Oversupply, specifically performance oversupply, is an excess of features for a given product or industry. Established firms may commit to these top-tier products that provide more performance than customers care about.

Read more about performance oversupply and the opportunities for disruptive innovation.

What Is Oversupply?

The problem for established companies is that performance oversupply creates an opening for disruptive technology to forge a place in the market. Disruptive products that meet customers’ needs and offer lower prices, convenience, and more simplicity can edge existing products—and established firms—out of the market. 

Technology oversupply triggers products to enter the next phase in their life cycles. Each phase is characterized by the primary reason customers choose one product over another. The phases include: 

  1. Functionality: Which product does the job best? 
  2. Reliability: Which product does the job most consistently? 
  3. Convenience: Which product is easiest to buy and use? 
  4. Price: Which product is the most affordable? 

Three Options

Companies that may be facing performance oversupply should evaluate how the technology and customers’ needs will likely progress. 

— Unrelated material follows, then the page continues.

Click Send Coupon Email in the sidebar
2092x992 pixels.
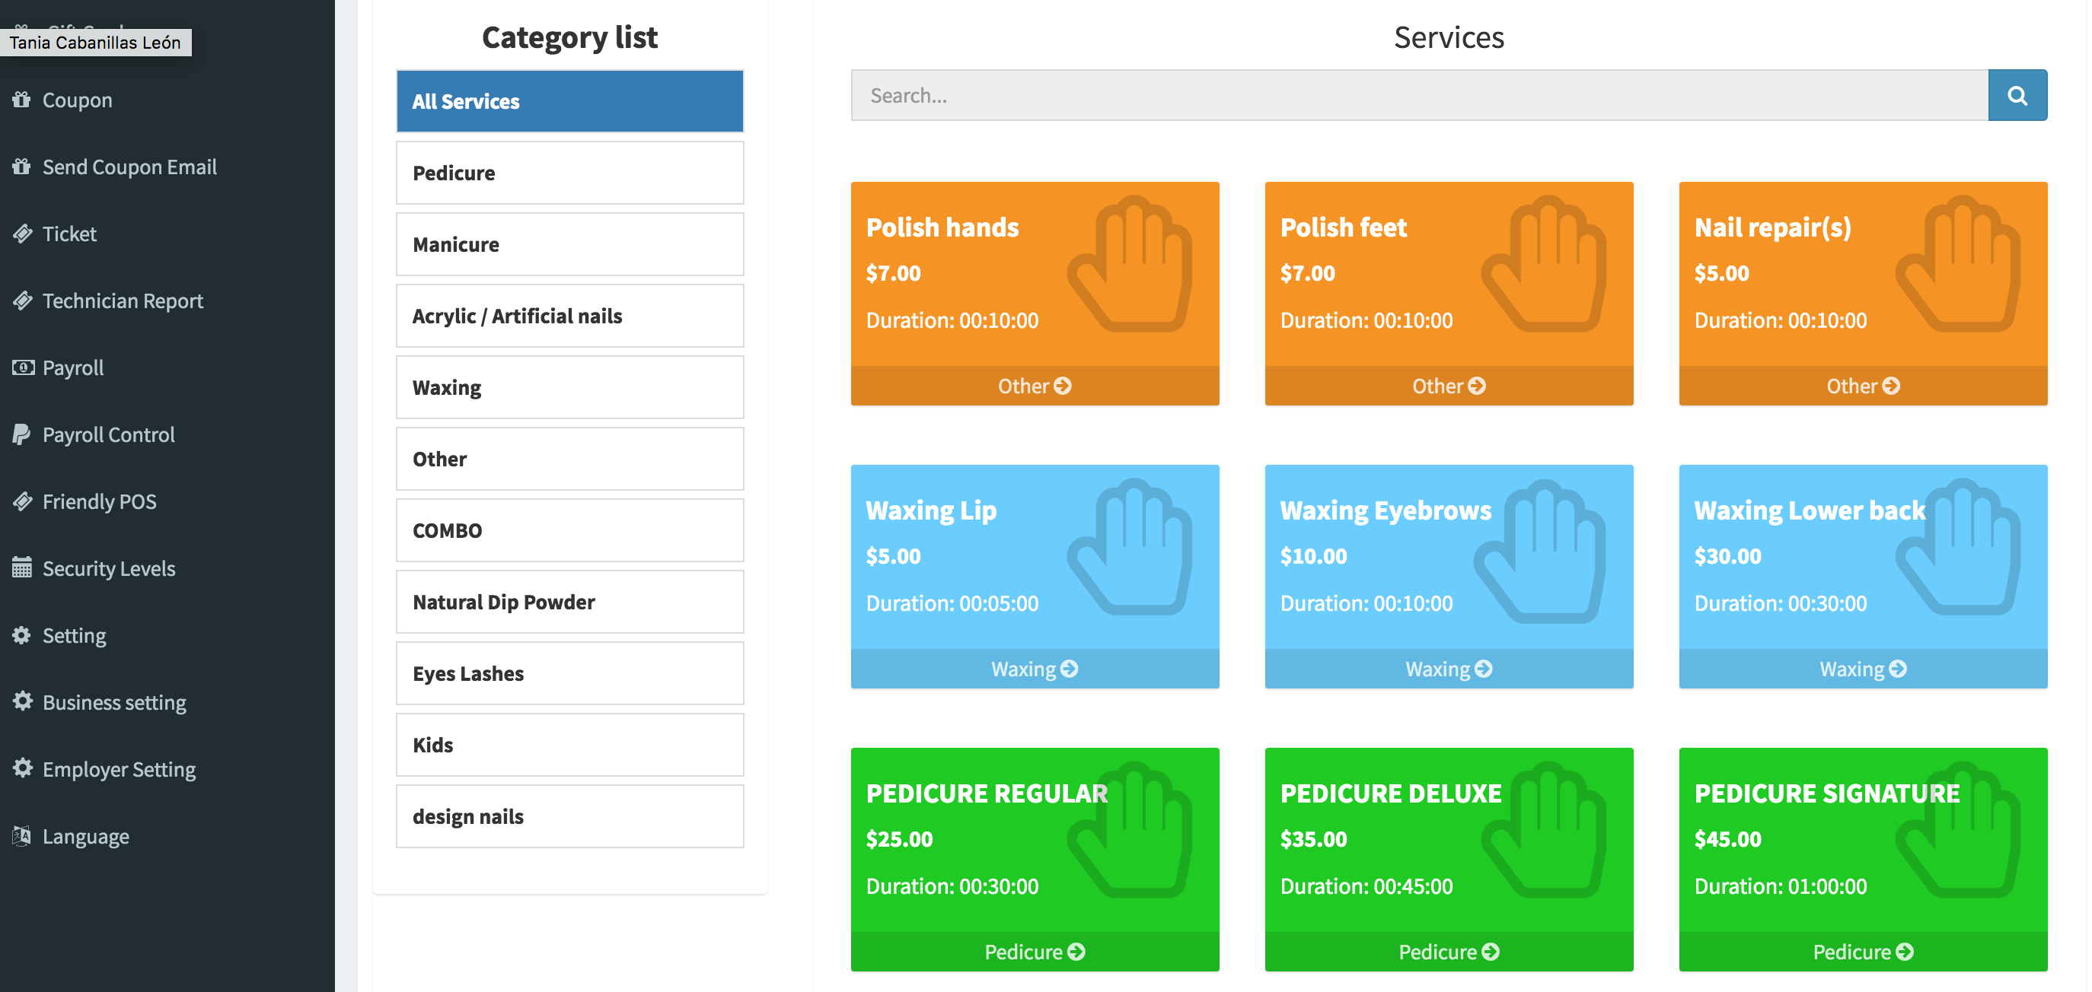tap(130, 166)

Is the technology likely to continue advancing, or will it soon be plateauing on the S-curve? And will customers have a need for additional improvements, or are there limitations for how they can use the technology? For example, car makers may be able to make engines more powerful, but drivers still have to abide by speed limits. 

By assessing these two trajectories, managers can determine the likelihood of performance oversupply. Companies that face performance oversupply have three options: 

  1. Climb upmarket, continually adopting sustaining technologies and pursuing higher-tier customers, while leaving lower-tier customers open for disruptive innovations. This is the course most companies take. 
  2. Keep pace with customers, meeting their needs even as their focus shifts from functionality to reliability to convenience to price. This is difficult to do successfully, for reasons we’ve talked about throughout this summary (for example, companies’ processes and values impede them from producing lower-cost products). 
  3. Leverage marketing to make customers want higher-performing products. However, it’s unclear how long a company can sustain this approach before a lower-tier disruptive product invades the market. 

Any of these strategies can work if a company executes it with a clear understanding of the trajectories of its customers’ needs and of the technological advancements. 

Performance oversupply is straightforward in theory, but it requires managers to be acutely tuned into their customers and the market as a whole. 

Throughout a product’s existence up to that point, the managers have maintained success by asking the same question: How can we make this product perform better? Managers must recognize when that is no longer the most important question.